# Provided information start
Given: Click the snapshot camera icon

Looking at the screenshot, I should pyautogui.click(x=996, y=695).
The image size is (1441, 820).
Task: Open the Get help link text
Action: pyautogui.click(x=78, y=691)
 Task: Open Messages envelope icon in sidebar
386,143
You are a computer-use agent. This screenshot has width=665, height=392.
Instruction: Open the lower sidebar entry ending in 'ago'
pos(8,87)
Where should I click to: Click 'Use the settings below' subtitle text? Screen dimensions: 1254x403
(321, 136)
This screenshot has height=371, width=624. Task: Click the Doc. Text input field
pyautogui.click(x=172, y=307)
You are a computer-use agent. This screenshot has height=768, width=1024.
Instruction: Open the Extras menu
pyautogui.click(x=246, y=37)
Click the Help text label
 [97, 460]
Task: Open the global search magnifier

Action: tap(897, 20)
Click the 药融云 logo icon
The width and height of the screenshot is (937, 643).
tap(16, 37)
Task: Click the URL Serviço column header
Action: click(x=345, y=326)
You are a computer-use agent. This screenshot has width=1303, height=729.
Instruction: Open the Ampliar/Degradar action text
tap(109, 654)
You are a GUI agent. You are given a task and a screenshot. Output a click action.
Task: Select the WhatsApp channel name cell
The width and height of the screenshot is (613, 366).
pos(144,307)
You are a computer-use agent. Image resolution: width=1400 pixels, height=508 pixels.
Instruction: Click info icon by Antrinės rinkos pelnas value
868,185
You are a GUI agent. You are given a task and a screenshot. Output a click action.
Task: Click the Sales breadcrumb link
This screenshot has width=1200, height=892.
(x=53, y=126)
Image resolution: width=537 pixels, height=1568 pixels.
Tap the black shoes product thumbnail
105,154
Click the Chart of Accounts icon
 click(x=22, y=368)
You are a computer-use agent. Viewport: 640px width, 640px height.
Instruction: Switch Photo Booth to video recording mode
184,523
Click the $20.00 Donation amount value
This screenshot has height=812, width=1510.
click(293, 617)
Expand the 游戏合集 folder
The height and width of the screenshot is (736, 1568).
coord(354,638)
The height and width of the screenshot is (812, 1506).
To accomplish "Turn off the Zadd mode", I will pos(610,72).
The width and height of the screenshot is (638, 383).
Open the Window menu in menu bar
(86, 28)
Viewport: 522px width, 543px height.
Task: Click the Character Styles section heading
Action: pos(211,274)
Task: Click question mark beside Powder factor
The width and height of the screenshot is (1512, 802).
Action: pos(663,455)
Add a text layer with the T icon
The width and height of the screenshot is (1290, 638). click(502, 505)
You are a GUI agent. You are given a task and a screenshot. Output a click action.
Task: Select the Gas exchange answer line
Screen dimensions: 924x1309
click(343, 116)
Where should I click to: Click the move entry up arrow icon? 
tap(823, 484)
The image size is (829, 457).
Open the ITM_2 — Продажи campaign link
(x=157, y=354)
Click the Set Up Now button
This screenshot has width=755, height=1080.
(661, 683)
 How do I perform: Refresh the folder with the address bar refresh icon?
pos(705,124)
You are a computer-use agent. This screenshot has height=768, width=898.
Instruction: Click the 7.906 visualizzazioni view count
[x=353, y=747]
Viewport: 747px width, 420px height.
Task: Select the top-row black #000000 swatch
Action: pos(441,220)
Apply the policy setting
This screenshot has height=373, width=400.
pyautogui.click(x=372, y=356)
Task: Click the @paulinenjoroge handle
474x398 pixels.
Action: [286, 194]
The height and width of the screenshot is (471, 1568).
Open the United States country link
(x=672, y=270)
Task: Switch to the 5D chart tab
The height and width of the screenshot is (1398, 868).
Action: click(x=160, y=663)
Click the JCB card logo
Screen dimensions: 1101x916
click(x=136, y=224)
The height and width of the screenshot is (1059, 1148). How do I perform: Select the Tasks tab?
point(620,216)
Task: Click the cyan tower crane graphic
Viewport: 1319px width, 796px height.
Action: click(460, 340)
# Provided information end
Copy all of the material above line for line, leaving every character unchanged.

## Full response
Given: Click the snapshot camera icon

Looking at the screenshot, I should pyautogui.click(x=996, y=695).
The image size is (1441, 820).
Task: Open the Get help link text
Action: pyautogui.click(x=78, y=691)
 Task: Open Messages envelope icon in sidebar
386,143
You are a computer-use agent. This screenshot has width=665, height=392.
Instruction: Open the lower sidebar entry ending in 'ago'
pos(8,87)
Where should I click to: Click 'Use the settings below' subtitle text? Screen dimensions: 1254x403
(321, 136)
This screenshot has height=371, width=624. Task: Click the Doc. Text input field
pyautogui.click(x=172, y=307)
You are a computer-use agent. This screenshot has height=768, width=1024.
Instruction: Open the Extras menu
pyautogui.click(x=246, y=37)
Click the Help text label
 [97, 460]
Task: Open the global search magnifier

Action: tap(897, 20)
Click the 药融云 logo icon
The width and height of the screenshot is (937, 643).
tap(16, 37)
Task: Click the URL Serviço column header
Action: click(x=345, y=326)
You are a computer-use agent. This screenshot has width=1303, height=729.
Instruction: Open the Ampliar/Degradar action text
tap(109, 654)
You are a GUI agent. You are given a task and a screenshot. Output a click action.
Task: Select the WhatsApp channel name cell
The width and height of the screenshot is (613, 366).
pos(144,307)
You are a computer-use agent. Image resolution: width=1400 pixels, height=508 pixels.
Instruction: Click info icon by Antrinės rinkos pelnas value
868,185
You are a GUI agent. You are given a task and a screenshot. Output a click action.
Task: Click the Sales breadcrumb link
This screenshot has width=1200, height=892.
(x=53, y=126)
Image resolution: width=537 pixels, height=1568 pixels.
Tap the black shoes product thumbnail
105,154
Click the Chart of Accounts icon
 click(x=22, y=368)
You are a computer-use agent. Viewport: 640px width, 640px height.
Instruction: Switch Photo Booth to video recording mode
184,523
Click the $20.00 Donation amount value
This screenshot has height=812, width=1510.
click(293, 617)
Expand the 游戏合集 folder
The height and width of the screenshot is (736, 1568).
coord(354,638)
The height and width of the screenshot is (812, 1506).
To accomplish "Turn off the Zadd mode", I will pos(610,72).
The width and height of the screenshot is (638, 383).
Open the Window menu in menu bar
(86, 28)
Viewport: 522px width, 543px height.
Task: Click the Character Styles section heading
Action: pos(211,274)
Task: Click question mark beside Powder factor
The width and height of the screenshot is (1512, 802).
Action: pos(663,455)
Add a text layer with the T icon
The width and height of the screenshot is (1290, 638). click(502, 505)
You are a GUI agent. You are given a task and a screenshot. Output a click action.
Task: Select the Gas exchange answer line
Screen dimensions: 924x1309
click(343, 116)
Where should I click to: Click the move entry up arrow icon? 
tap(823, 484)
The image size is (829, 457).
Open the ITM_2 — Продажи campaign link
(x=157, y=354)
Click the Set Up Now button
This screenshot has width=755, height=1080.
(661, 683)
 How do I perform: Refresh the folder with the address bar refresh icon?
pos(705,124)
You are a computer-use agent. This screenshot has height=768, width=898.
Instruction: Click the 7.906 visualizzazioni view count
[x=353, y=747]
Viewport: 747px width, 420px height.
Task: Select the top-row black #000000 swatch
Action: pos(441,220)
Apply the policy setting
This screenshot has height=373, width=400.
pyautogui.click(x=372, y=356)
Task: Click the @paulinenjoroge handle
474x398 pixels.
Action: [286, 194]
The height and width of the screenshot is (471, 1568).
Open the United States country link
(x=672, y=270)
Task: Switch to the 5D chart tab
The height and width of the screenshot is (1398, 868).
Action: click(x=160, y=663)
Click the JCB card logo
Screen dimensions: 1101x916
click(x=136, y=224)
The height and width of the screenshot is (1059, 1148). How do I perform: Select the Tasks tab?
point(620,216)
Task: Click the cyan tower crane graphic
Viewport: 1319px width, 796px height.
Action: click(460, 340)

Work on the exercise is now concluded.